Ke has strong research expertise in applying systems thinking, value engineering and life cycle assessment approaches for modelling, analysis and optimisation of techno-economic systems for smart infrastructure and asset stewardship solutions in achieving resource efficiency and net-zero targets for carbon reduction in the built environments. He has conducted extensive research projects as a Chief Investigator on life-cycle resource/carbon efficiency in manufacturing, construction and service industries, funded by industries and government agencies. He has also delivered multiple opportunity/capability assessment reports on digital transformation and business model innovation for circular product-service systems, decarbonisation and energy efficiency, with particular interest in decentralised green energy and water assets.
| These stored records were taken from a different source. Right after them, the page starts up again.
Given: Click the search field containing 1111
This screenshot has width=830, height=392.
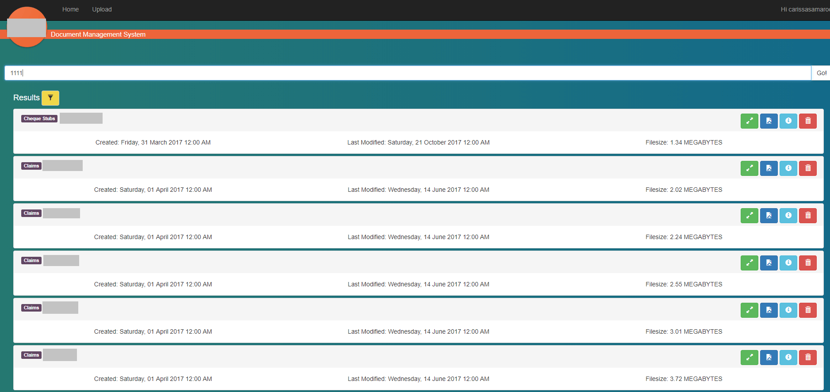Looking at the screenshot, I should coord(407,73).
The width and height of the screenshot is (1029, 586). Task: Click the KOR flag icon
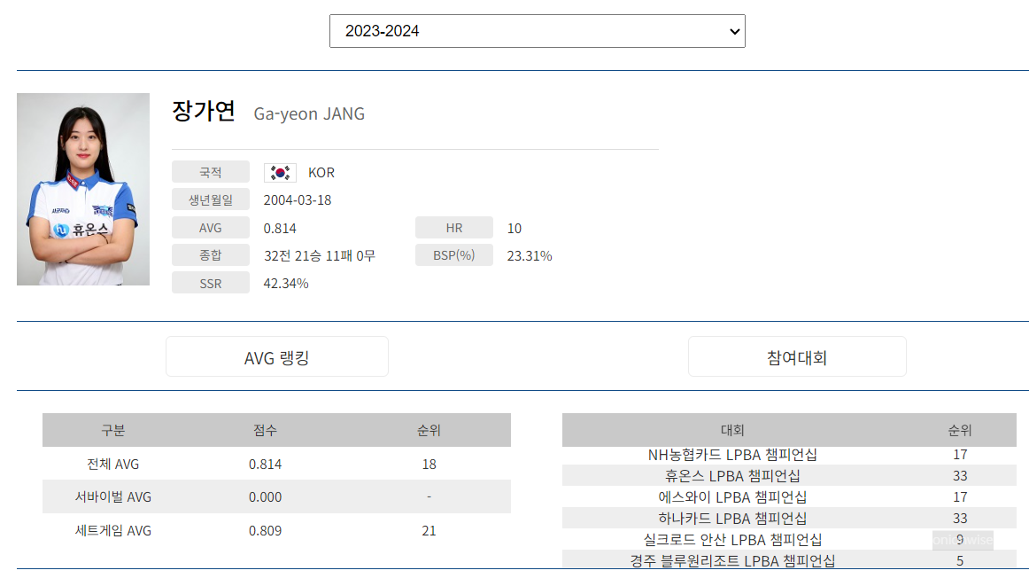tap(279, 171)
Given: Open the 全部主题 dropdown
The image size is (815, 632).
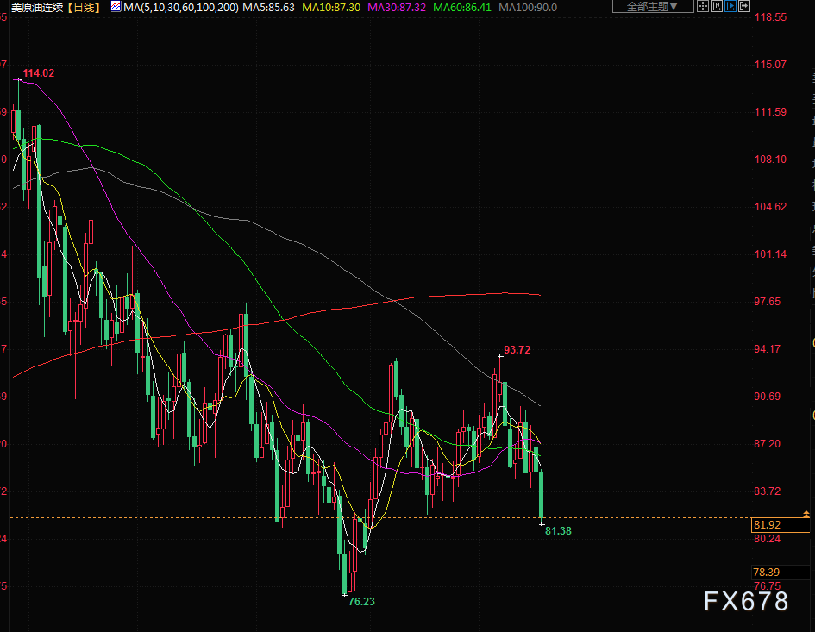Looking at the screenshot, I should 653,7.
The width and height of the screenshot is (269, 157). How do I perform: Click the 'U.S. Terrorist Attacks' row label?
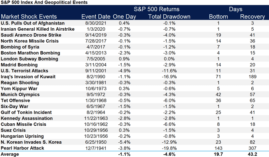(x=24, y=71)
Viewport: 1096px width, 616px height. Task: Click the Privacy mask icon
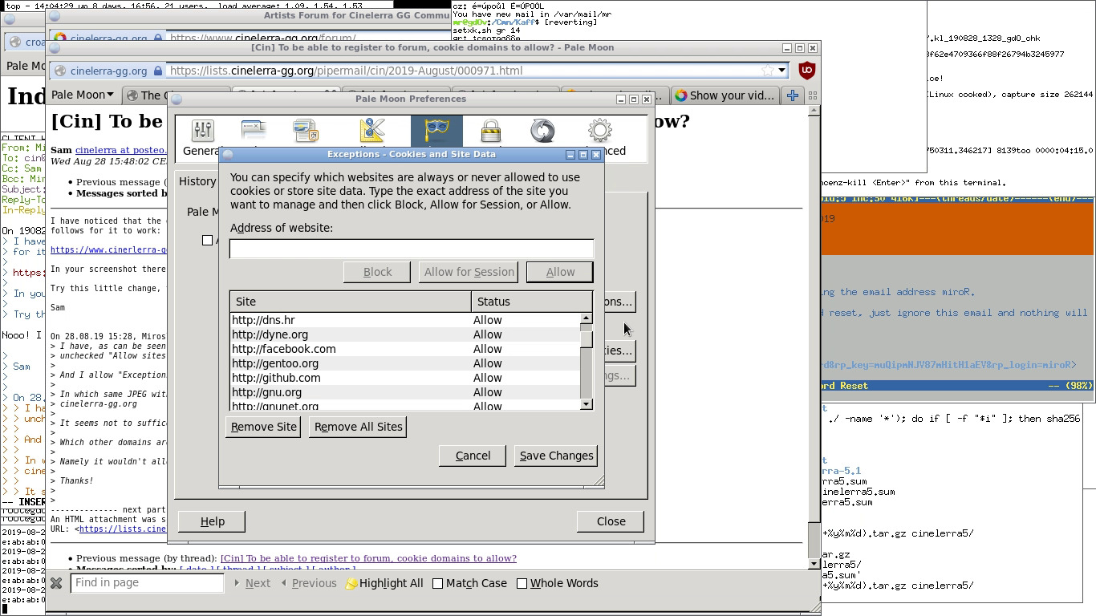436,132
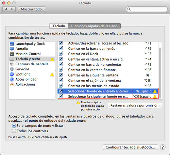Select Launchpad y Dock category icon

click(12, 44)
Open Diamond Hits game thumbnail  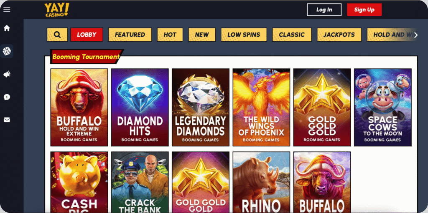(140, 107)
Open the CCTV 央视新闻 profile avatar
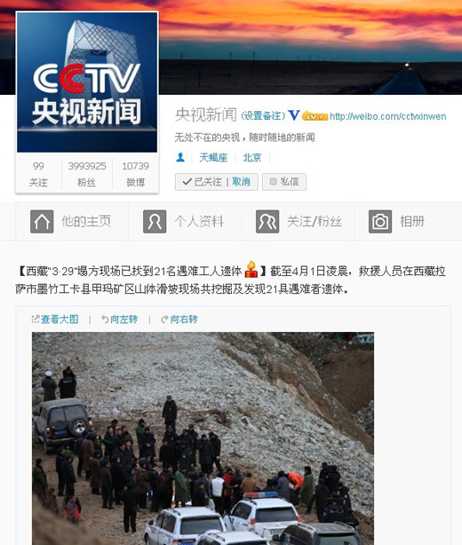462x545 pixels. (x=87, y=82)
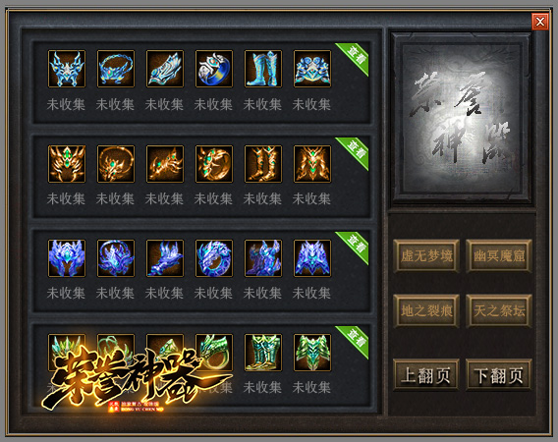Select the blue boots icon in first row
The image size is (558, 442).
263,69
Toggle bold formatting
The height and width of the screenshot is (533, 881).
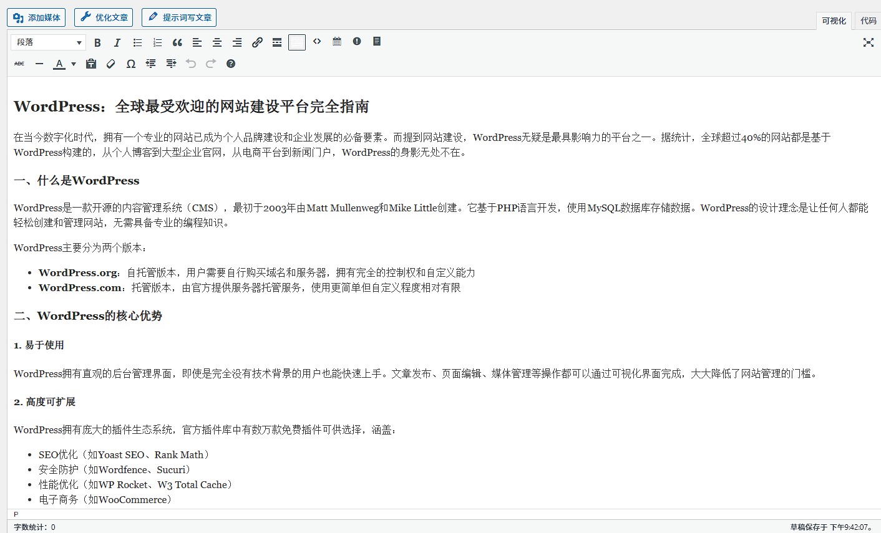coord(97,42)
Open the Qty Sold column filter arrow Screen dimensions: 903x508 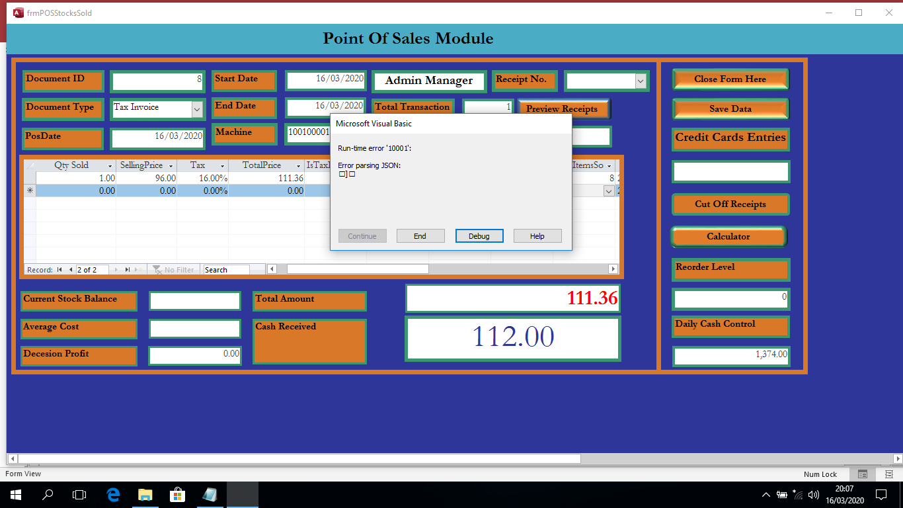[110, 166]
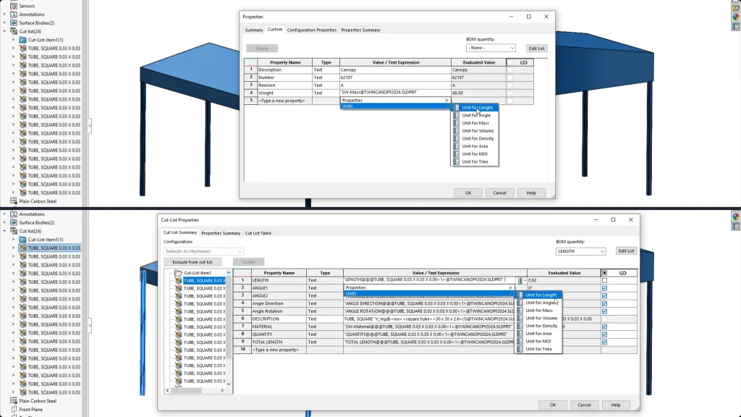The height and width of the screenshot is (417, 741).
Task: Switch to the Configuration Properties tab
Action: (x=311, y=30)
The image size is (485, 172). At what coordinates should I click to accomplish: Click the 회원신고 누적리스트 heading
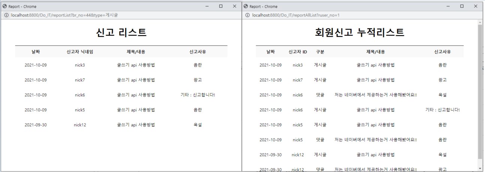point(360,33)
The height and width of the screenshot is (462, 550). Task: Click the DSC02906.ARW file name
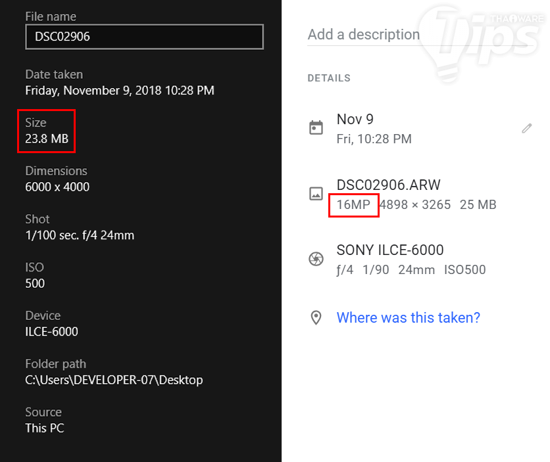[x=388, y=185]
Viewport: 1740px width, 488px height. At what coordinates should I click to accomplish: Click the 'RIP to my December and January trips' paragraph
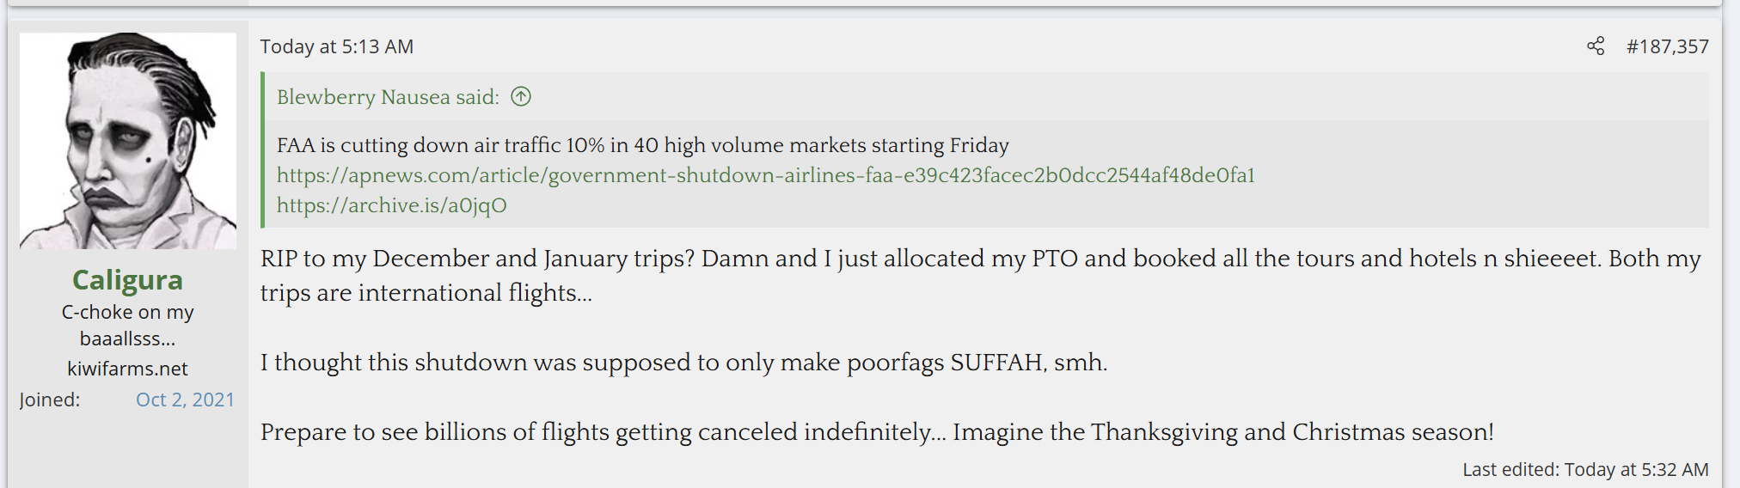980,259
Over his academic career, Ke has been dedicated to incorporating social, economic, and environmental perspectives into tertiary engineering education to prepare graduates becoming professional engineers with specialized knowledge and skills for achieving sustainability in engineering practice. He served as a member of Professional Development Committee at Australian Life Cycle Assessment Society (ALCAS) (2009-2013) and a Standing Committee member of Ecological Development Union International (EDUI) (Australia) (2010- ). He is also an invited reviewer for various international funding organisations on sustainable product-service system innovation, low carbon and circular infrastructure and cleaner production research grant applications.